Foyle College is a co-educational Voluntary Grammar School which has been providing a high-quality education for young people in the city and surrounding area for over 400 years.
It is understood that the debt has to be repaid by the end of June or the school risks losing its Voluntary Grammar status and by extension its independence.
The DE was asked to confirm the date by which the debt has to be paid, what formula is used to decide how much the DE got from the sale of the old Foyle College lands and the potential ramifications if the money cannot be gathered.
In response, a DE spokesperson said: “As per normal procedures with schools, the Department is continuing to work with Foyle College to secure repayment of funds related to their move to the new site at Limavady Road.”
Following the publication of last week's article in the Derry News, a former pupil of Foyle College who is now living in Canada got in touch with the paper to encourage people ‘from around the world’ to help the local school.
In 2018, Foyle College moved around 850 pupils from its home on Duncreggan Road and Northland Road to a new ‘state of the art’ campus on Limavady Road.

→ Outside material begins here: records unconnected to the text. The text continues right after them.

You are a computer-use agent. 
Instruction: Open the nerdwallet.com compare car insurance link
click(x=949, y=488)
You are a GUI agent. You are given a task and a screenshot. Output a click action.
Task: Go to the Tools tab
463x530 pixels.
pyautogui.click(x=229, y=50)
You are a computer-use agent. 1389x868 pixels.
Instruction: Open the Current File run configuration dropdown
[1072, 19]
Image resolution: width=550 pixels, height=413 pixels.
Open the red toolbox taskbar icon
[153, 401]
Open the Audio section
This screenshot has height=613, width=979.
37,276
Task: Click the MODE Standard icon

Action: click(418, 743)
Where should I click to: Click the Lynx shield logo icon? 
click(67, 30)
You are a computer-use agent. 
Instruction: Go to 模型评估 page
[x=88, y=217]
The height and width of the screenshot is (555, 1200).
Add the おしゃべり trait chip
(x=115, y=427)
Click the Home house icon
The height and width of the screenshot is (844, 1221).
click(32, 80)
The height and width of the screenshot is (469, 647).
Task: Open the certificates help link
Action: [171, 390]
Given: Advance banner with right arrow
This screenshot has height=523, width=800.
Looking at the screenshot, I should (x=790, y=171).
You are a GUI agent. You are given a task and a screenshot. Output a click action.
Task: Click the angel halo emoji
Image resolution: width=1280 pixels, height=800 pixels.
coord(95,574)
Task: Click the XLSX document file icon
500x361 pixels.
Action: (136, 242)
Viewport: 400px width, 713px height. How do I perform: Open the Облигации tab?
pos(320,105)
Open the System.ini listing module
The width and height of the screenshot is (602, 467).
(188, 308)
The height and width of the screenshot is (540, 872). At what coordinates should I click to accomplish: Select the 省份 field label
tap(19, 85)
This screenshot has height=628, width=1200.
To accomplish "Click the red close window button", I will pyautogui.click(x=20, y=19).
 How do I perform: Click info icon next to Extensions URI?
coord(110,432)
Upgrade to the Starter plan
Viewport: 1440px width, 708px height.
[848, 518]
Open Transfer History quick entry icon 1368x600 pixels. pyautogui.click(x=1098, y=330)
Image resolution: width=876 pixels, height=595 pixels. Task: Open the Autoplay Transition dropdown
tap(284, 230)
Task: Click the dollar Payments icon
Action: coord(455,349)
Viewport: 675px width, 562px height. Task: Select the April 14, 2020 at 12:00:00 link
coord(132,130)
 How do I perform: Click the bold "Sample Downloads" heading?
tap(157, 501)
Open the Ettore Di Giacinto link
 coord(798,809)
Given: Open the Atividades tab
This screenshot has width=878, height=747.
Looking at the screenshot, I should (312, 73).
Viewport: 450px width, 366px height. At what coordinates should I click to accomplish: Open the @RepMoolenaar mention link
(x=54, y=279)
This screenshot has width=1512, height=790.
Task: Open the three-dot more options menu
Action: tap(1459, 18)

The DE purchased the site and building.
However, to allow pupils to attain the ‘first class’ academic, athletic and artistic standards it has set, the local College invested in additional facilities including sports pitches and extra classrooms.
These enhanced facilities came at a cost of £2.4m.
Around £1m of that cost was covered by a previous fundraiser while the school awaited the final figures for the sale of its former campuses.
It has since emerged that DE sold the original lands for £3.4m.
According to Foyle College, the department retained £2.8m of that for grants it previously awarded to the old school sites.
That means £0.6m was available to the school, leaving a deficit of £821,000.
In correspondence with alumni and friends of the school, the College says DE’s figures are based on ‘clawing back’ money that has been spent on a school prior to its new build.
It reads: “Because the school has received grants from DE over the past 50 years to fund capital items at Springtown and Duncreggan, legislation provides that DE claw back a proportion of these grants against any sale proceeds from land owned by the school.”
Foyle College is asking friends of the school to help raise £821,000 by June 30.